* [Exercise requirements]: Restate verbatim the span of lines below between the line with "The width and height of the screenshot is (1507, 812)." and the line with "You are a computer-use agent. 952x1235", including those two lines, and only that span.

Start of Extracted material

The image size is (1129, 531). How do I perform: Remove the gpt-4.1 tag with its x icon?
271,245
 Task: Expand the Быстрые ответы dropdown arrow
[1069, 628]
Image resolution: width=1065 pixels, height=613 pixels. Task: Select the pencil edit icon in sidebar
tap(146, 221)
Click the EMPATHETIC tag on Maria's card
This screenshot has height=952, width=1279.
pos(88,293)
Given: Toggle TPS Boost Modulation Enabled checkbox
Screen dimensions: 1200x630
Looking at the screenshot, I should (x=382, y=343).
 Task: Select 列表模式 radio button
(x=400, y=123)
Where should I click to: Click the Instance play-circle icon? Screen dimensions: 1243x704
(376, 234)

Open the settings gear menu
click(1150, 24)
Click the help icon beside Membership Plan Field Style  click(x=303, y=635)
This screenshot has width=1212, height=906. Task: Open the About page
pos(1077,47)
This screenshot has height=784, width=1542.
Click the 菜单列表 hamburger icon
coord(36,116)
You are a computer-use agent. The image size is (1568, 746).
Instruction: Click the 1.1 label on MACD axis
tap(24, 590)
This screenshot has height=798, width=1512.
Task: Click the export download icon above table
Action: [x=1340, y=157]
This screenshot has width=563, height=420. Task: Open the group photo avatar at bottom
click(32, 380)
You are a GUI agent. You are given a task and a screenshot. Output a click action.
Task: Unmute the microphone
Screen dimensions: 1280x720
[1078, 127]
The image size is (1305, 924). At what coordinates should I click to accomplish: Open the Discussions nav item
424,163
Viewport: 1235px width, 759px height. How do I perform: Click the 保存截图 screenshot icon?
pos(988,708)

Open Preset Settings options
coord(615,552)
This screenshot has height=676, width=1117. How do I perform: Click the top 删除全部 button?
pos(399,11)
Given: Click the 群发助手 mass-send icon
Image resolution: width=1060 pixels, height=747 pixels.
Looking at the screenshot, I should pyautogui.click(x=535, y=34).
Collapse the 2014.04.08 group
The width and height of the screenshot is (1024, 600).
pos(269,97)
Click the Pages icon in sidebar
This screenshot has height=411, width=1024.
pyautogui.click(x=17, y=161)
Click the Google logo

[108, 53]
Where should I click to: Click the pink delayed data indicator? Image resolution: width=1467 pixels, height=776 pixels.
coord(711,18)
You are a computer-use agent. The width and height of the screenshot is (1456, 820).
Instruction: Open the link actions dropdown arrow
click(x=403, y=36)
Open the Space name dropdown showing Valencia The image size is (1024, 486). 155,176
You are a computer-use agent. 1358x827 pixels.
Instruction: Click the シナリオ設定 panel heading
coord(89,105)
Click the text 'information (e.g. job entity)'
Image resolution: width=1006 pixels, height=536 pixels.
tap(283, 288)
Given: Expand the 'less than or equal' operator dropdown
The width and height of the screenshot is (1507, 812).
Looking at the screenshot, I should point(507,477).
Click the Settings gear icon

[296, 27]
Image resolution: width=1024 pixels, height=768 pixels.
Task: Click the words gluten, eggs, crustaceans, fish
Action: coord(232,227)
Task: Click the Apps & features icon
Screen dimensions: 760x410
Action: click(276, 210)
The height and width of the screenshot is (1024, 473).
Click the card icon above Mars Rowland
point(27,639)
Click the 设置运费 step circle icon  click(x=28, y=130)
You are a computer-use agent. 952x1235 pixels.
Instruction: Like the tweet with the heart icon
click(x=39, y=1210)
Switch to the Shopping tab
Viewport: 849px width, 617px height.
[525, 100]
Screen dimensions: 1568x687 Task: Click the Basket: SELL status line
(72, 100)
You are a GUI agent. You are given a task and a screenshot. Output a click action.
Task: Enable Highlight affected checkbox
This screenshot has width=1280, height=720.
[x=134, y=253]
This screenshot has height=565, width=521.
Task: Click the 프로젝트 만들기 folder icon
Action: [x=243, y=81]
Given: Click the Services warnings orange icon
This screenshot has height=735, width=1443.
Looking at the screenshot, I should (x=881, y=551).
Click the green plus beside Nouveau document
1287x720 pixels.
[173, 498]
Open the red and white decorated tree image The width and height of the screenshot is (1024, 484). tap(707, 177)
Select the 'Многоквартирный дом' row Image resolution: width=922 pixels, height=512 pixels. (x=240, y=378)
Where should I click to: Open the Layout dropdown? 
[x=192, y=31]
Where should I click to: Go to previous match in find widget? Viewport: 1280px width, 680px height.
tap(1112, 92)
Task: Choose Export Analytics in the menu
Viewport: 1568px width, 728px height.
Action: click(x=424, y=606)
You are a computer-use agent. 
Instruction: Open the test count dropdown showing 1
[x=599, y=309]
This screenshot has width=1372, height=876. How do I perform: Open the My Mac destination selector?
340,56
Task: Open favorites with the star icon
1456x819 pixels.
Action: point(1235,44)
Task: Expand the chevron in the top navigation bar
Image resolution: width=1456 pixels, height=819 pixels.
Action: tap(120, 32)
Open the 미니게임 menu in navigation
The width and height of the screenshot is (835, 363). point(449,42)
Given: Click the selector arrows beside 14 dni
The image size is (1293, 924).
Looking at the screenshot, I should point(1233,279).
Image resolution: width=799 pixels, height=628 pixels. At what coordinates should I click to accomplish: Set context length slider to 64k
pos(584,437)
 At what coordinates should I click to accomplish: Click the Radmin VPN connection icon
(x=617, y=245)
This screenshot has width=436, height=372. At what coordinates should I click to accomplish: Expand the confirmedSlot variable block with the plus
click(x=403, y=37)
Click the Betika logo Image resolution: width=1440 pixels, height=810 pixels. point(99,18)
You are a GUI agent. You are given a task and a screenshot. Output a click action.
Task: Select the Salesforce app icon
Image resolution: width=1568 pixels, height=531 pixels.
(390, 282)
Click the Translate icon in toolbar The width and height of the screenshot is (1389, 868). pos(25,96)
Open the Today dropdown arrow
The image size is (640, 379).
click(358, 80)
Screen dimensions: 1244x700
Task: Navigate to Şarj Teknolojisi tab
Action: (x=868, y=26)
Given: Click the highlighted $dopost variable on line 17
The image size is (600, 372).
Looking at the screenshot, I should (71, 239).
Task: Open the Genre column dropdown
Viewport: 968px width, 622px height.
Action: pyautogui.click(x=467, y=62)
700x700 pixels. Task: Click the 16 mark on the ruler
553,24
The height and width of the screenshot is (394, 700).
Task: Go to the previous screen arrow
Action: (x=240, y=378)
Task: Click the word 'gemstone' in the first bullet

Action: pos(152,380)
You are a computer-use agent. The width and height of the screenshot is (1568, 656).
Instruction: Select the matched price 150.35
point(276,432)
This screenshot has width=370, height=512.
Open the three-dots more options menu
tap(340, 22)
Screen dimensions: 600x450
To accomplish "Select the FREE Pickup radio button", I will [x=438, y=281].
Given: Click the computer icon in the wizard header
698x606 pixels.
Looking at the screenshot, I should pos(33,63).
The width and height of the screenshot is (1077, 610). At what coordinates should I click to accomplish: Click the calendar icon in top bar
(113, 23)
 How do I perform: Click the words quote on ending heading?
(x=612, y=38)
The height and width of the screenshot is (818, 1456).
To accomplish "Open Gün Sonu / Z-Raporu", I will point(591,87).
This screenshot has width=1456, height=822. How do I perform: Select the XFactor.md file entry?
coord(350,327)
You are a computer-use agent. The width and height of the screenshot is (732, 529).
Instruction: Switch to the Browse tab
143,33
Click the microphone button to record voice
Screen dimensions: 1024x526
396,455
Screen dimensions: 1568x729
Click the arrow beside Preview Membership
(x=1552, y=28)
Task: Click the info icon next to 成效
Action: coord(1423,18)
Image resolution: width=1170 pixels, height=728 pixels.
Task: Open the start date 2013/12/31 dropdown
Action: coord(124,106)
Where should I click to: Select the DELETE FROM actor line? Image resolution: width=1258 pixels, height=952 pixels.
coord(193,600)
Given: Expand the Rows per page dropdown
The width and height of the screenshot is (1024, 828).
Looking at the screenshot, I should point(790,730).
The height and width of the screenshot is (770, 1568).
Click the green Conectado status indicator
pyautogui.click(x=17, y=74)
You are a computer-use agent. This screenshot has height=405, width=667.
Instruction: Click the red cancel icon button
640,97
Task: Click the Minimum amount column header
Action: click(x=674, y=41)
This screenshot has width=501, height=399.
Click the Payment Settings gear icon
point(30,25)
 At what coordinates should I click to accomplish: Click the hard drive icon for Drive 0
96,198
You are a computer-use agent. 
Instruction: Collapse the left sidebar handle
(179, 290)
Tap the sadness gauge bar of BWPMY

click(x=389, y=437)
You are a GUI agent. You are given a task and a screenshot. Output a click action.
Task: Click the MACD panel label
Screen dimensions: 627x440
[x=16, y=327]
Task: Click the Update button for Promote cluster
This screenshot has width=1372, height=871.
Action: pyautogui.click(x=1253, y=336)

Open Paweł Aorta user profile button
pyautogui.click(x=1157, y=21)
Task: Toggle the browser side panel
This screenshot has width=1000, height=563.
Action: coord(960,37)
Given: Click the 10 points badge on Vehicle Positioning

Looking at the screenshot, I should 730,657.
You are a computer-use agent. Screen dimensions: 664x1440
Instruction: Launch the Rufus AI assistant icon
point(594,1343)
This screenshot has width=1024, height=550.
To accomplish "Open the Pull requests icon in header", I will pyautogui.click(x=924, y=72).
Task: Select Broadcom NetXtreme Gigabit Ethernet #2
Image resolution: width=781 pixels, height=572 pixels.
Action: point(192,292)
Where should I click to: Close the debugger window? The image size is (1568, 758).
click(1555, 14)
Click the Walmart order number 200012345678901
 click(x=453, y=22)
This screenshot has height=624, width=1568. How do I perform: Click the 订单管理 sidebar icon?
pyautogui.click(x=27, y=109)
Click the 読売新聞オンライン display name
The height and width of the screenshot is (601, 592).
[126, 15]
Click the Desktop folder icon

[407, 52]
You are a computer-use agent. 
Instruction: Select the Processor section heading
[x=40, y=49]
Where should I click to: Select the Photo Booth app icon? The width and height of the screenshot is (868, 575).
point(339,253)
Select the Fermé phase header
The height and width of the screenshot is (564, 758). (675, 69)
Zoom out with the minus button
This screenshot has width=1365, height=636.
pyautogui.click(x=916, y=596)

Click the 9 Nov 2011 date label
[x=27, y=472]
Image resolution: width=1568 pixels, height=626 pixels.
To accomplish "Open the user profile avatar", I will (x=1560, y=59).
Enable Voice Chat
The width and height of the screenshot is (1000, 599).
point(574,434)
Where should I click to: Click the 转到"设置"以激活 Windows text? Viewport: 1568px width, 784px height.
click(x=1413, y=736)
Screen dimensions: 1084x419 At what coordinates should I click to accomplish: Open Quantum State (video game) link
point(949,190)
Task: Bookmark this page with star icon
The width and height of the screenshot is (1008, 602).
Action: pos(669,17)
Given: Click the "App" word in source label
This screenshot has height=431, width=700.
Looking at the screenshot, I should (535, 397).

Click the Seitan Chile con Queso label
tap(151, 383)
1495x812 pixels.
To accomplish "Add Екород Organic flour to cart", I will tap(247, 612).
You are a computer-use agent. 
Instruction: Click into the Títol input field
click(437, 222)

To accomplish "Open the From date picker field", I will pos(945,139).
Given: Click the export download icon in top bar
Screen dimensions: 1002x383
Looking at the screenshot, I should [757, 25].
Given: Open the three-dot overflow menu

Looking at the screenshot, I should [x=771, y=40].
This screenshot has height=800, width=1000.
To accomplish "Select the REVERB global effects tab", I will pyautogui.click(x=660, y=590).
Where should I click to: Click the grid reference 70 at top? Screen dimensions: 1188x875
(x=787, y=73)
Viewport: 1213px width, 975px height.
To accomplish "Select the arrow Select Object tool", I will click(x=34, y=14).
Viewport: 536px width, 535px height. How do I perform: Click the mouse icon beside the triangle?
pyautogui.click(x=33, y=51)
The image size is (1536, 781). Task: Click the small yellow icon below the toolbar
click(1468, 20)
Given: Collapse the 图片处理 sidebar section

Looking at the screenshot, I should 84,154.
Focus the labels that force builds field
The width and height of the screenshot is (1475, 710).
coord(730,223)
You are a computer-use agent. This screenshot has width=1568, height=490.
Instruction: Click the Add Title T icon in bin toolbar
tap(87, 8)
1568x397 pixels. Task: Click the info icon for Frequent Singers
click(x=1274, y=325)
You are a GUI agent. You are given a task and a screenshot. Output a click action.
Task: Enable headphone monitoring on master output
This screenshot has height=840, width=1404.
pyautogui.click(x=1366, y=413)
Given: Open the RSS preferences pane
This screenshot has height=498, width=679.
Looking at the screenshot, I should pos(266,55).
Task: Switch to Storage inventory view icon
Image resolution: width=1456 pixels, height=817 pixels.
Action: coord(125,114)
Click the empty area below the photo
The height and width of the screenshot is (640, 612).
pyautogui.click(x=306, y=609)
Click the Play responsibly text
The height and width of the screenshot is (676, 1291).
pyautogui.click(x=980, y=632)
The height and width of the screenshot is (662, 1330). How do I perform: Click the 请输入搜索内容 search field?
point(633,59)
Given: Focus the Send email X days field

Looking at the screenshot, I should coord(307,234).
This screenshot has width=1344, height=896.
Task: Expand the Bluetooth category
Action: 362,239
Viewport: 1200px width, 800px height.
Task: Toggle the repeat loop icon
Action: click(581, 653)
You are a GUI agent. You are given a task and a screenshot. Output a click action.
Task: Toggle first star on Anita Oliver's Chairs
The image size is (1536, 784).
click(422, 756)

End of Extracted material

* [Worked solution]:
The width and height of the screenshot is (1507, 812).
Looking at the screenshot, I should point(507,477).
Click the Settings gear icon

[296, 27]
Image resolution: width=1024 pixels, height=768 pixels.
Task: Click the words gluten, eggs, crustaceans, fish
Action: coord(232,227)
Task: Click the Apps & features icon
Screen dimensions: 760x410
Action: click(276, 210)
The height and width of the screenshot is (1024, 473).
Click the card icon above Mars Rowland
point(27,639)
Click the 设置运费 step circle icon  click(x=28, y=130)
You are a computer-use agent. 952x1235 pixels.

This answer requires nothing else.